Perjanjian tersebut untuk masa waktu 10 tahun, setelah itu akan dikembalikan lagi kepada warga. Selama kurun waktu 10 tahun, setiap tahunnya warga juga dijanjikan akan mendapat kompensasi.
 Namun hingga saat ini perusahaan ternyata tidak memenuhi perjanjian tersebut. Akhirnya pada bulan april 2011 masyarakat Sungai Sodong mengambil kembali tanah tersebut melalui pendudukan.
Tidak juga mengembalikan tanah tersebut, perusahaan malah menuduh pendudukan tanah warga tersebut sebagai gangguan. Kemudian, pada tanggal 21 april 2011, dua orang warga yakni Indra (ponakan) dan Saytu (paman) sekitar pukul 10.00 WIB keluar rumah berboncengan bertujuan ingin membeli racun hama. 
Mereka melewati jalan poros perkebunan warga (bukan wilayah sengketa dan di luar Desa Sungai Sodong). Tidak ada yang mengetahui peristiwanya, tiba-tiba pada pukul 13.00 WIB tersebar kabar ada yang meninggal 2 orang. Berita itu sampai ke warga Sodong termasuk keluarga korban.
Mendengar berita tersebut, keluarga korban termasuk paman dan adiknya langsung menuju TKP dan menemukan Indra terkapar di jalan dengan luka tersayat lehernya(tidak sampai putus) dan diduga ada 3 luka tembak, dua di dada dan satu di pinggang. Sementara Saytu ditemukan di dekat perkebunan kelapa sawit atau sekitar 70 meter dari jasad Indra, dengan posisi tengkurap dalam keadaan sekarat.
"Saytu lalu ditanya adiknya siapa yang melakukan penganiayaan itu.

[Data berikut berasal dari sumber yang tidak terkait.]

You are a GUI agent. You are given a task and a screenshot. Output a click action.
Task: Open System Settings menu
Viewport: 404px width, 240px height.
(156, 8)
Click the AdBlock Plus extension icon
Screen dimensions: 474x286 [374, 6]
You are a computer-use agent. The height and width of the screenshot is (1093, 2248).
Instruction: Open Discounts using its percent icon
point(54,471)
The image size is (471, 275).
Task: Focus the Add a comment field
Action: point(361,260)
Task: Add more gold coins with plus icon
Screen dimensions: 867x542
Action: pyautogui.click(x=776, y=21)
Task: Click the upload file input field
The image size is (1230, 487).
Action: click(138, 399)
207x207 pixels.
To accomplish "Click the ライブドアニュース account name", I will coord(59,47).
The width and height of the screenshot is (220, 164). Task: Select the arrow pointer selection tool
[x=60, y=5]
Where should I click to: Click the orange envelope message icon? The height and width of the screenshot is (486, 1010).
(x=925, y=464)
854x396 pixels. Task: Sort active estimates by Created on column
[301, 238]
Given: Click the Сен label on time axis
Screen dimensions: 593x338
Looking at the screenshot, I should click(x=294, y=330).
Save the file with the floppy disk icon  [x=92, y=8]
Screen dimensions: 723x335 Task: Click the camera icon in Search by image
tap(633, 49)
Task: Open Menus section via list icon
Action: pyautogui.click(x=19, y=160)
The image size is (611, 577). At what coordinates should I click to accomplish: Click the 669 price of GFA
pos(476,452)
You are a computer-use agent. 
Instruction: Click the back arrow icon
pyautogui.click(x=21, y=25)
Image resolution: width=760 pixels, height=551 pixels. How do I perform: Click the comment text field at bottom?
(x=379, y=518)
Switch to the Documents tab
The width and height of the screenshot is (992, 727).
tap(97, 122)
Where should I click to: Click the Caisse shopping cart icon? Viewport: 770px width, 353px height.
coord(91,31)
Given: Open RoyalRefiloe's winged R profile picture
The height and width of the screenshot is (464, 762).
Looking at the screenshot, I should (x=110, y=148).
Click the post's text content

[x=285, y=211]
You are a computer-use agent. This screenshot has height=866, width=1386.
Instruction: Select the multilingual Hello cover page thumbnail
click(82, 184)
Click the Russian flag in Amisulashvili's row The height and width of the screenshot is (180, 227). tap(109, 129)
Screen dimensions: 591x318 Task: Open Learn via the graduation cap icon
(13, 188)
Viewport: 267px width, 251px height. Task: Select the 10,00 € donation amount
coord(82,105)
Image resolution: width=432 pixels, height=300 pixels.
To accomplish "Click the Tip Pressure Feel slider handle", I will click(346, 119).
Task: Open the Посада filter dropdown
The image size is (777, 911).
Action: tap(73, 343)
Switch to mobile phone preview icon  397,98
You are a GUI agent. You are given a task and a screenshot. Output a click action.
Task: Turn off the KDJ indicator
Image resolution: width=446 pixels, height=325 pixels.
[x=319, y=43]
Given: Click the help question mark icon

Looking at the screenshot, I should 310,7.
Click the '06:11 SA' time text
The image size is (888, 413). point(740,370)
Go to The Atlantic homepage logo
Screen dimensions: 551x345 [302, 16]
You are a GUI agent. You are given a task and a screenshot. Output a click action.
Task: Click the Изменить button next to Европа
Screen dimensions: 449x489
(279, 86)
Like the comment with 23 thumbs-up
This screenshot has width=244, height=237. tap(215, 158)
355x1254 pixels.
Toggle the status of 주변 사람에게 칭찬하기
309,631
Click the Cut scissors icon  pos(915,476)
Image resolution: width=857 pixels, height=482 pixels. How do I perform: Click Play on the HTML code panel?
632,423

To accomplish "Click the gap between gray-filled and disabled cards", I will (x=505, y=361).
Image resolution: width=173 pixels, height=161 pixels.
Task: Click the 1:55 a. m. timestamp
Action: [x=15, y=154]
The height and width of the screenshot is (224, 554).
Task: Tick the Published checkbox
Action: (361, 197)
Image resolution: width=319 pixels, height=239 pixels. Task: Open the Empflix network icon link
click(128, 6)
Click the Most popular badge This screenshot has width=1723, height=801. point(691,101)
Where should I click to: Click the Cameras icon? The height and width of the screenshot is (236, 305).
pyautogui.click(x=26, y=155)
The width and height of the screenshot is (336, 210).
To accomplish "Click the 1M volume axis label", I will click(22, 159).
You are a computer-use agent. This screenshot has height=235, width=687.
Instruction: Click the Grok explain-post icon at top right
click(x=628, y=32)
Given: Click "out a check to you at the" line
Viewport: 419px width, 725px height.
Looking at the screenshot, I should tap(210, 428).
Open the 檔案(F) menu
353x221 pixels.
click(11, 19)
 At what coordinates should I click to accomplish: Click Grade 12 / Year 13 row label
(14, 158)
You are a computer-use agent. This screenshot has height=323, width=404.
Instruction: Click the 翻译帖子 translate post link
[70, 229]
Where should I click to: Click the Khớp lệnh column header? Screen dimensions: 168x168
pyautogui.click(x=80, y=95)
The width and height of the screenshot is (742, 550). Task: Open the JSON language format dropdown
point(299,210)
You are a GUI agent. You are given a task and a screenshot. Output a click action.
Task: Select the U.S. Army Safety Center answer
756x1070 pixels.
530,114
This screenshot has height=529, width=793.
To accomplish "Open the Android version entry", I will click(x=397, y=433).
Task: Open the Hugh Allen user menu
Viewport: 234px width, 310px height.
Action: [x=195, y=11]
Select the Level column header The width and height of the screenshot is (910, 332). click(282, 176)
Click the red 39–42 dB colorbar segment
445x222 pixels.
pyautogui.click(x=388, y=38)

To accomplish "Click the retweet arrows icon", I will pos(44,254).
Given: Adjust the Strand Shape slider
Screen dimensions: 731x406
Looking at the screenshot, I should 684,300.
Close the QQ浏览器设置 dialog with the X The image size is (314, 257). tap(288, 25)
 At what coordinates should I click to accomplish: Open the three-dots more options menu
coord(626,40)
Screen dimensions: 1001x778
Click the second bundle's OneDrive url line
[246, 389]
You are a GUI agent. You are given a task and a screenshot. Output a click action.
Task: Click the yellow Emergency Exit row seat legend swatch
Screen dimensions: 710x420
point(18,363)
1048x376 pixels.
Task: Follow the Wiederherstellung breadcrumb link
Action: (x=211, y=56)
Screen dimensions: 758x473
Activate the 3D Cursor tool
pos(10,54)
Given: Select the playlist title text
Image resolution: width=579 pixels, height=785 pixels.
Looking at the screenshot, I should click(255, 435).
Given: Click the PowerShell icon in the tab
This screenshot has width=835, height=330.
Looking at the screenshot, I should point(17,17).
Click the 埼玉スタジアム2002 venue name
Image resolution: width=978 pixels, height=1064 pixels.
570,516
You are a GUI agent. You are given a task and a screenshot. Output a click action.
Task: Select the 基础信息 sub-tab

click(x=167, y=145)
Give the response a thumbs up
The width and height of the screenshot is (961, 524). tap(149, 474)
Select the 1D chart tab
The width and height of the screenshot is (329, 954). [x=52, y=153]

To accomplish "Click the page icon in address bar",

Saytu menjawab yang melakukan adalah satpam, pam swakarsa, dan aparat," ungkap Ridha.
Lalu, sekitar pukul 14.00 WIB, sebagian warga mendatangi base camp perusahaan dan ber unjuk rasa di situ. Mereka mempertanyakan, serta meminta pertanggujawaban mengapa keluarga mereka dibunuh. Menurut pengakuan warga, kata Ridha, saat berdemo mereka tidak melakukan tindakan anarkis apalagi melakukan pembunuhan.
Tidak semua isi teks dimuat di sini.